The clinic today is housed in the Fasken building, a three-story Victorian house at 655 Spadina Avenue, where nearly 2,000 clients are served each year by 100 student caseworkers and volunteers, who are supervised by five staff lawyers and its director. More than 5,000 U of T Law alumni have participated in the clinic’s community work since its inception.

One of Canada’s eminent refugee and immigration lawyers, U of T Law alumna Barbara Jackman (LLB 1976), says her clinic experience deeply influenced her career path.

“I went into law school thinking I would be a labour lawyer. [At law school] I realized immigrants had no representation,” she says.

"It wasn't just me who went into immigration refugee law – a lot of people who went through this program stayed within ‘people law’.”

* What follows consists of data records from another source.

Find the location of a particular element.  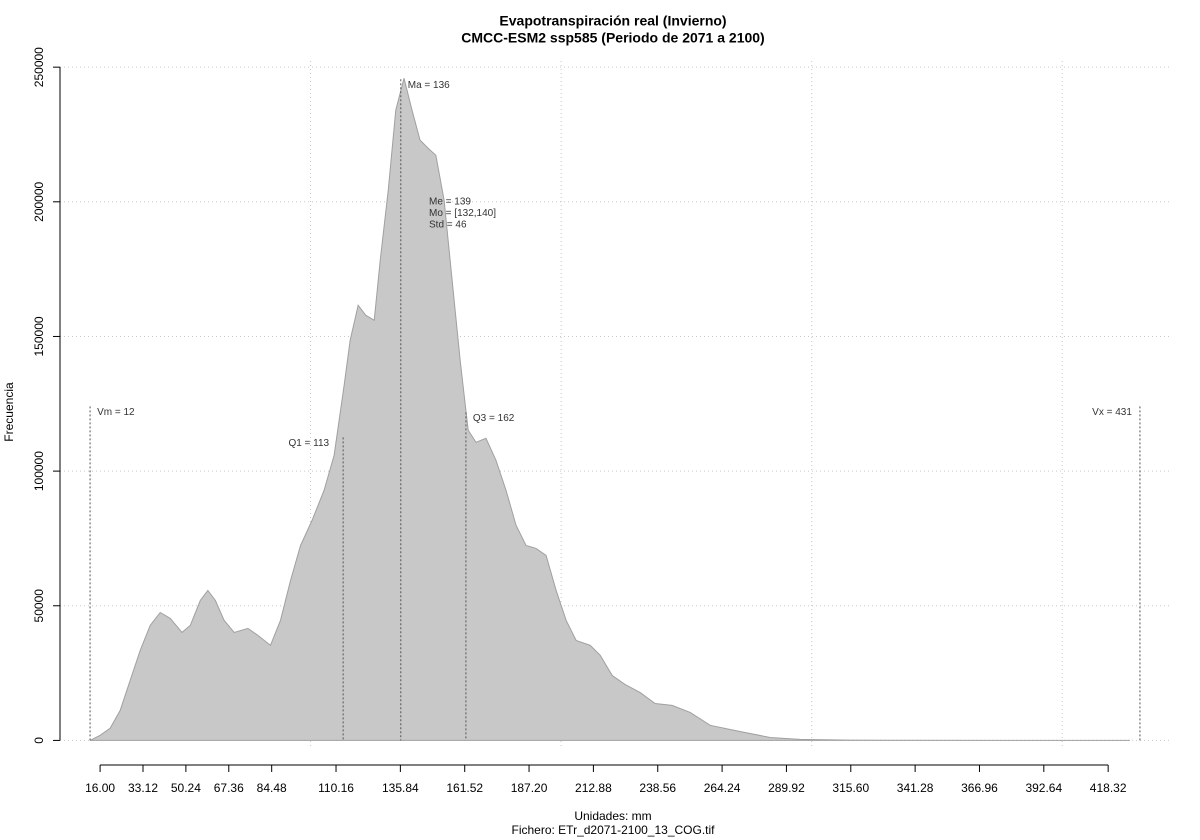

x-tick-label: 392.64 is located at coordinates (1044, 788).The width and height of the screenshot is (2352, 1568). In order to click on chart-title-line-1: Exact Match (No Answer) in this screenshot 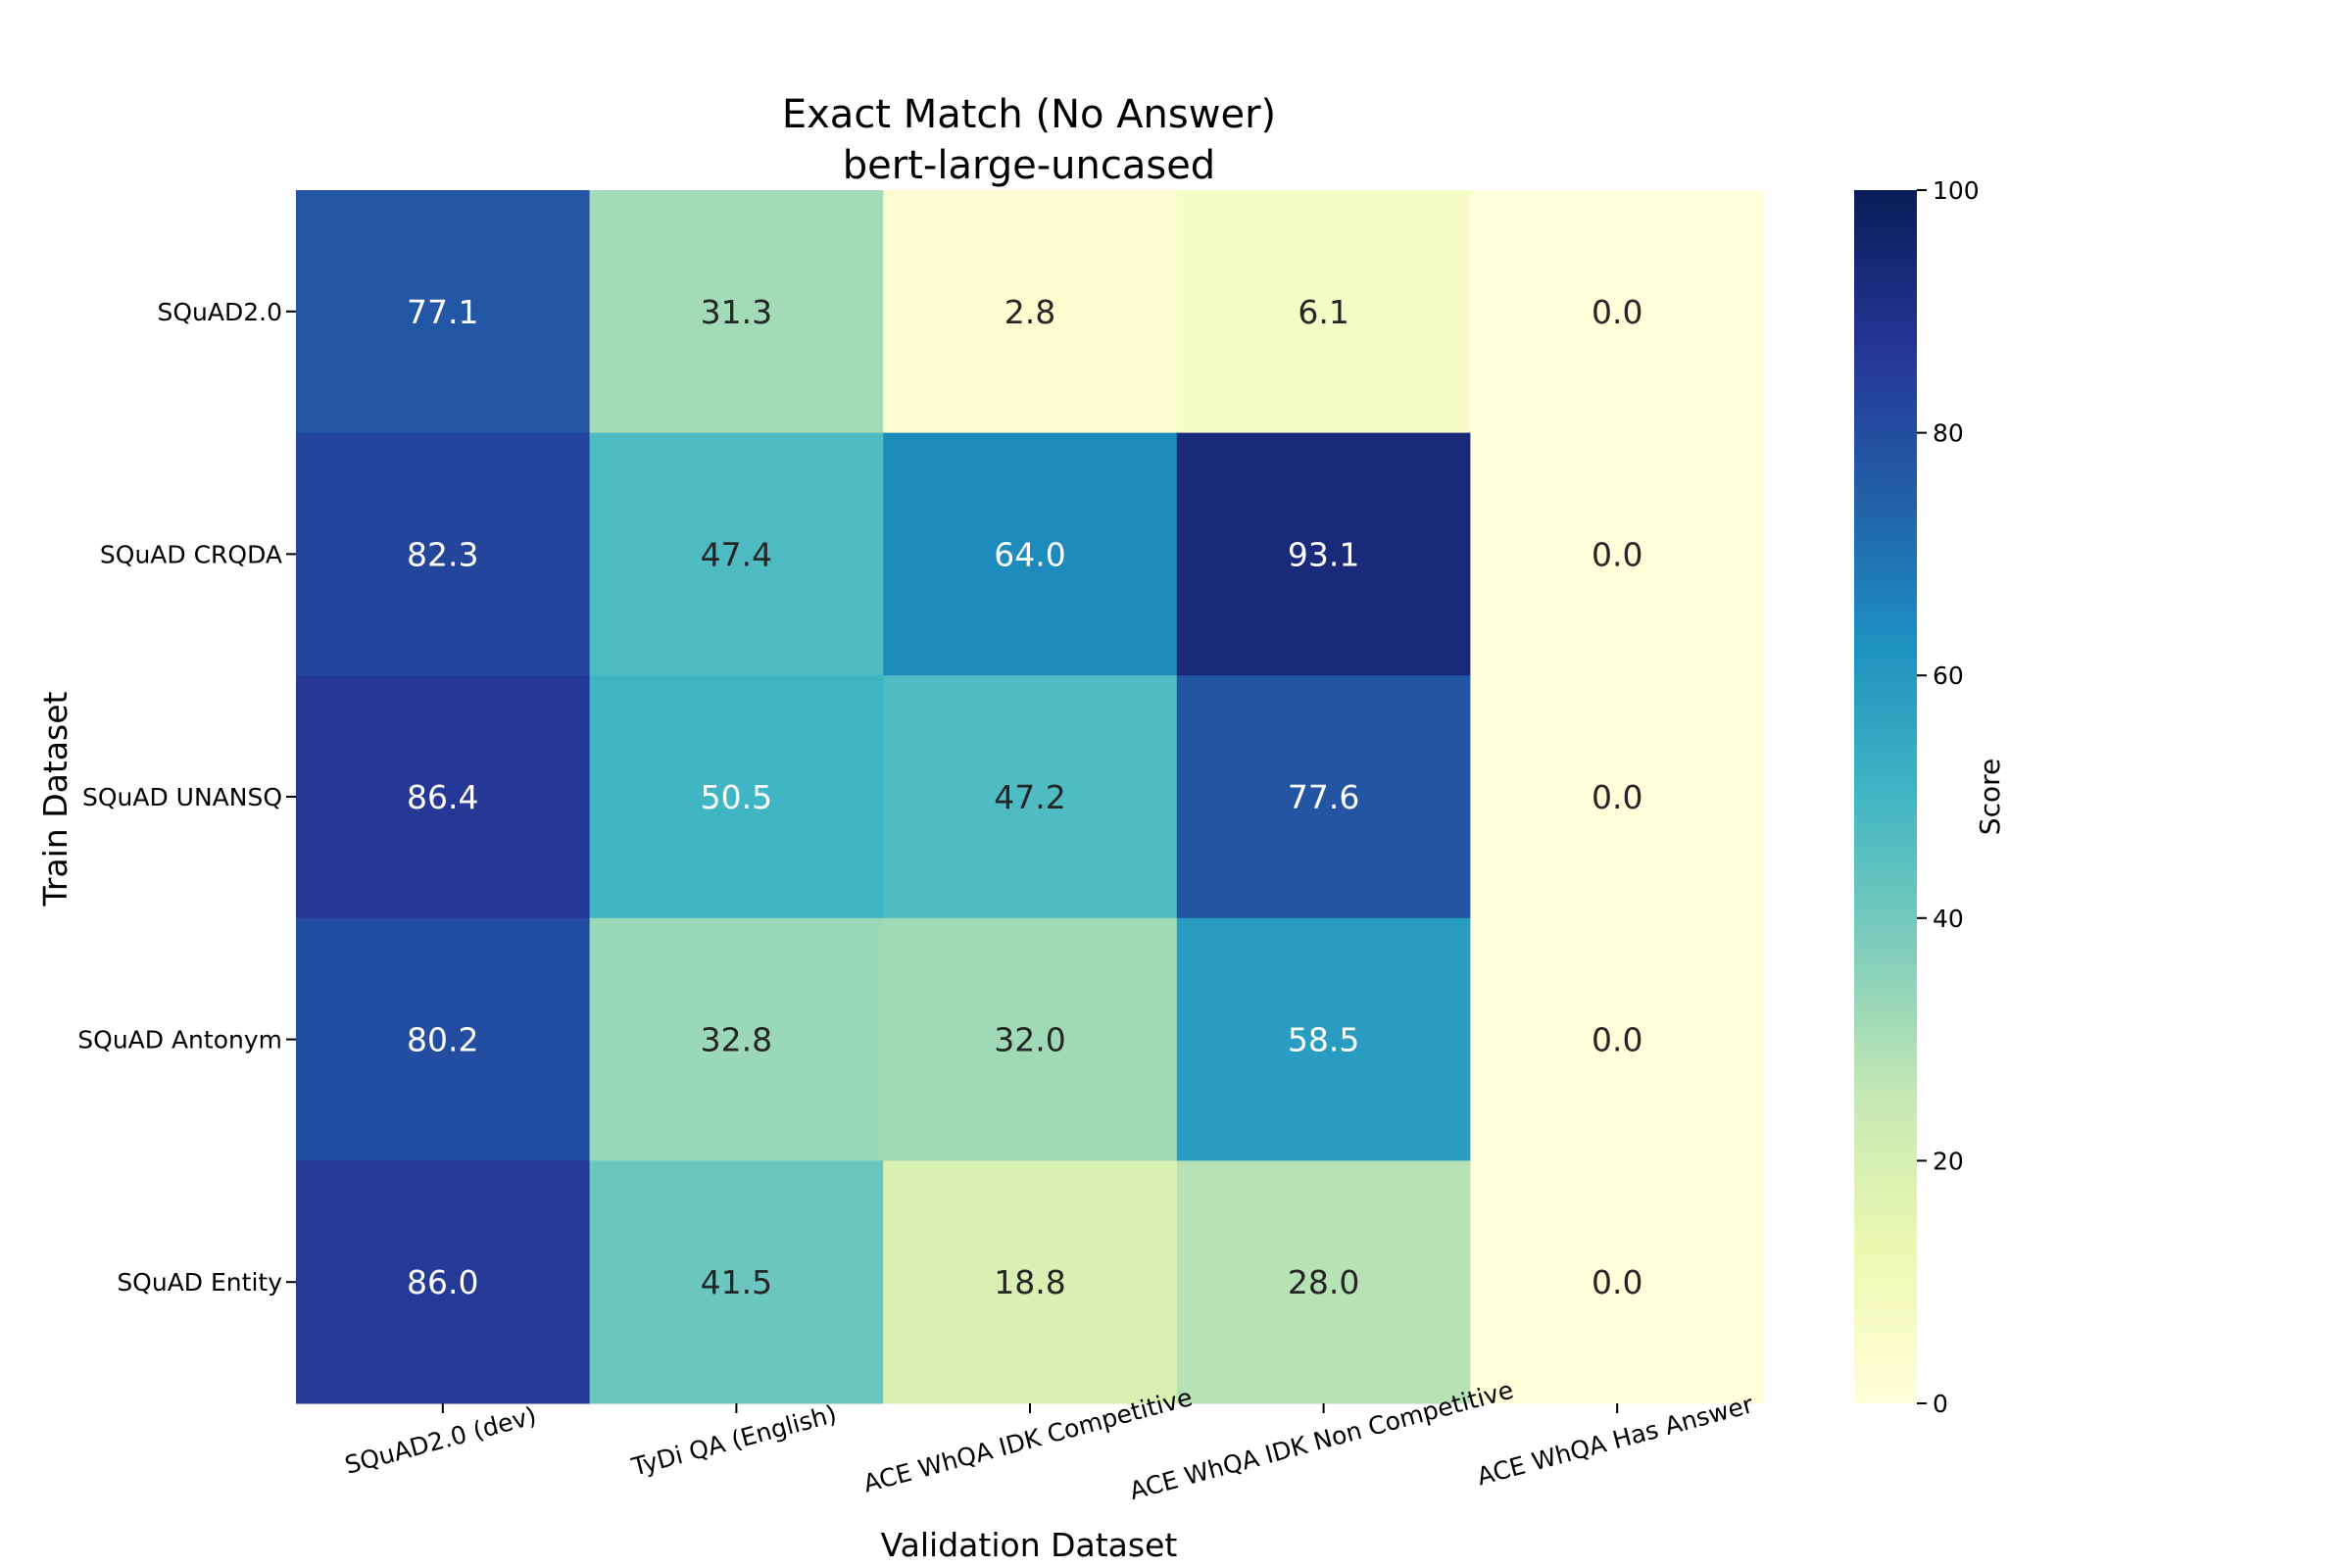, I will do `click(1029, 114)`.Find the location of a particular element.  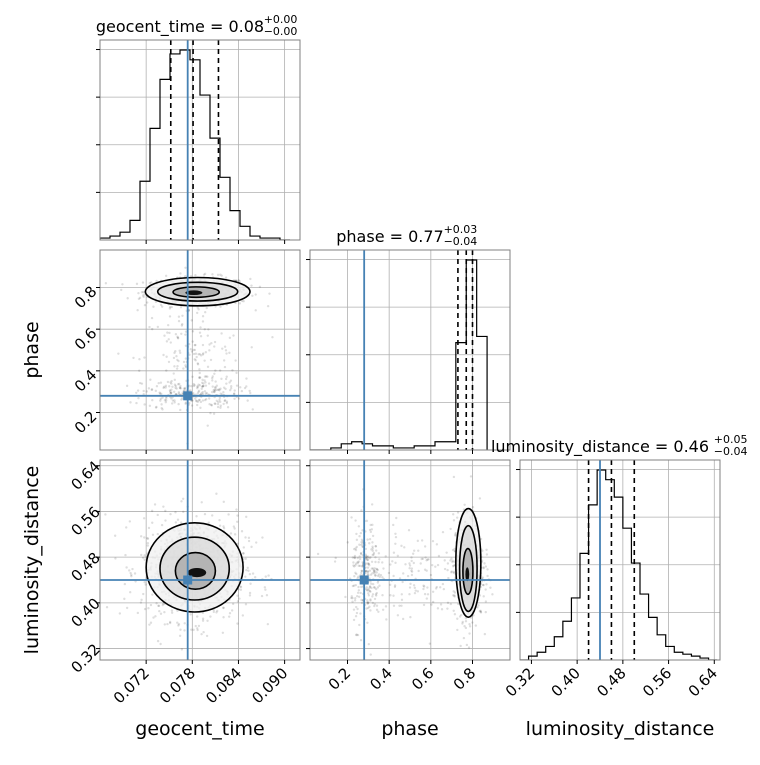

x-tick-label: 0.078 is located at coordinates (178, 686).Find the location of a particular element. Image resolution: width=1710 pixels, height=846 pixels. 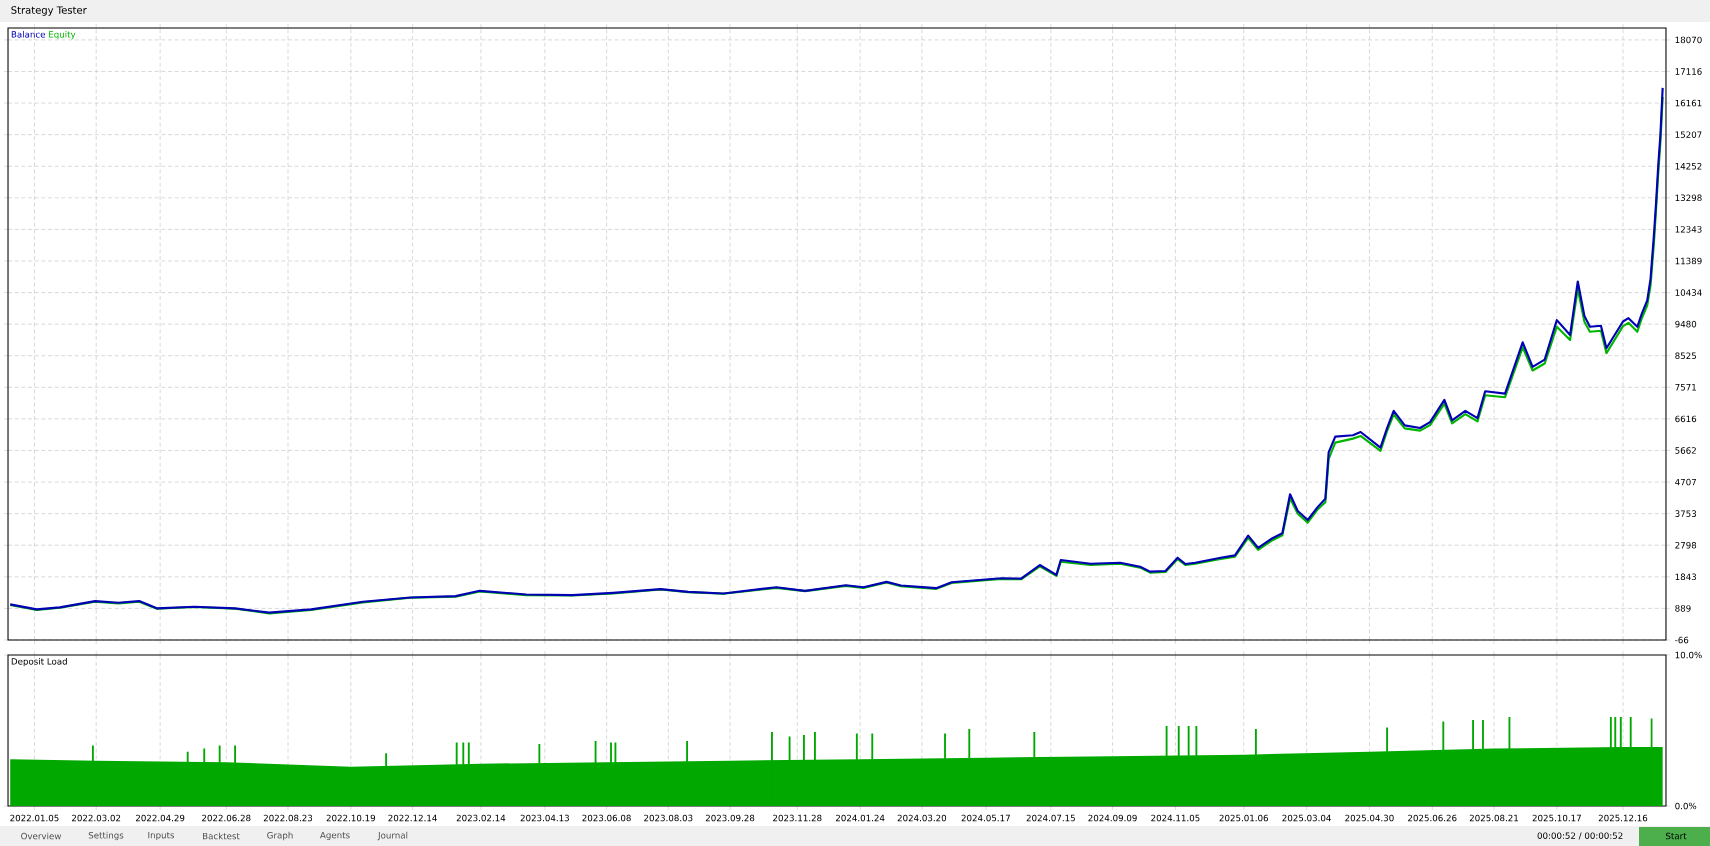

x-tick-label: 2025.04.30 is located at coordinates (1370, 818).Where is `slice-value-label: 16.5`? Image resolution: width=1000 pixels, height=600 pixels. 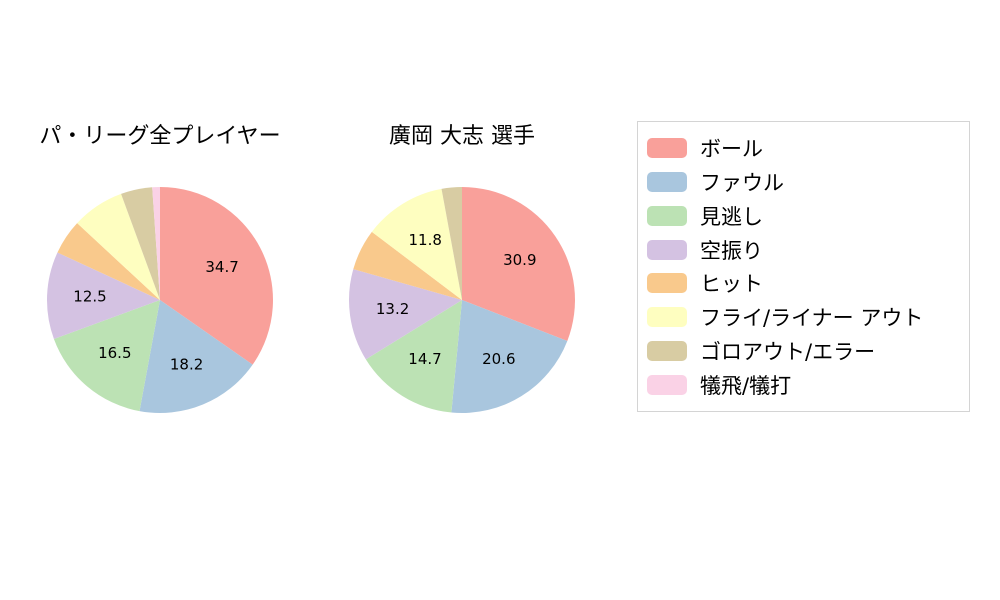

Like Jackman, recent U of T Law graduate Rachel Bryce (JD/MPP 2021) is today a practising refugee and immigration lawyer.

“DLS is hands-down the best experience I've had at law school,” she says.

“It offers the perfect mix of advocacy, activism, client counseling and legal work – and that opportunity is unparalleled.”

On Thursday, Balasundaram, who in 2020, was among the lawyers representing refugees who helped strike down the Safe Third Country Agreement in a federal court, will moderate an anniversary panel discussion, with student caseworker, Nina Patti and former client, Rossana Ibarra.

“The panel will explore how law students at DLS develop insights into the social reality of law and legal institutions while making a tremendous impact on the lives of clients,” says Balasundaram.

Patti, a second-year law student, says being a caseworker in the clinic’s employment law division has been a highlight of her law school experience. It has given her valuable, hands-on experience, including negotiating a settlement at a Human Rights Tribunal of Ontario mediation, as well as representing a client before the Ontario Labour Relations Board.

“Without DLS, most of my clients would not have been otherwise able to access legal help, and I am proud to be part of an organization that provides such a needed service,” she says.

University Professor Emeritus J. Robert S. Prichard (LLB 1975), who served as the sixth dean of the law school (1984-1990) and thirteenth president of U of T (1990-2000), reflected on the clinic’s history as a former member of the SLAS executive in the early 1970s.

“The people involved in the SLAS were great. I remain very proud of my association with all of them,” says Prichard.

Funding for Downtown Legal Services is provided by Legal Aid Ontario, the Law Foundation of Ontario, U of T’s Faculty of Law, U of T students and donations from alumni and friends.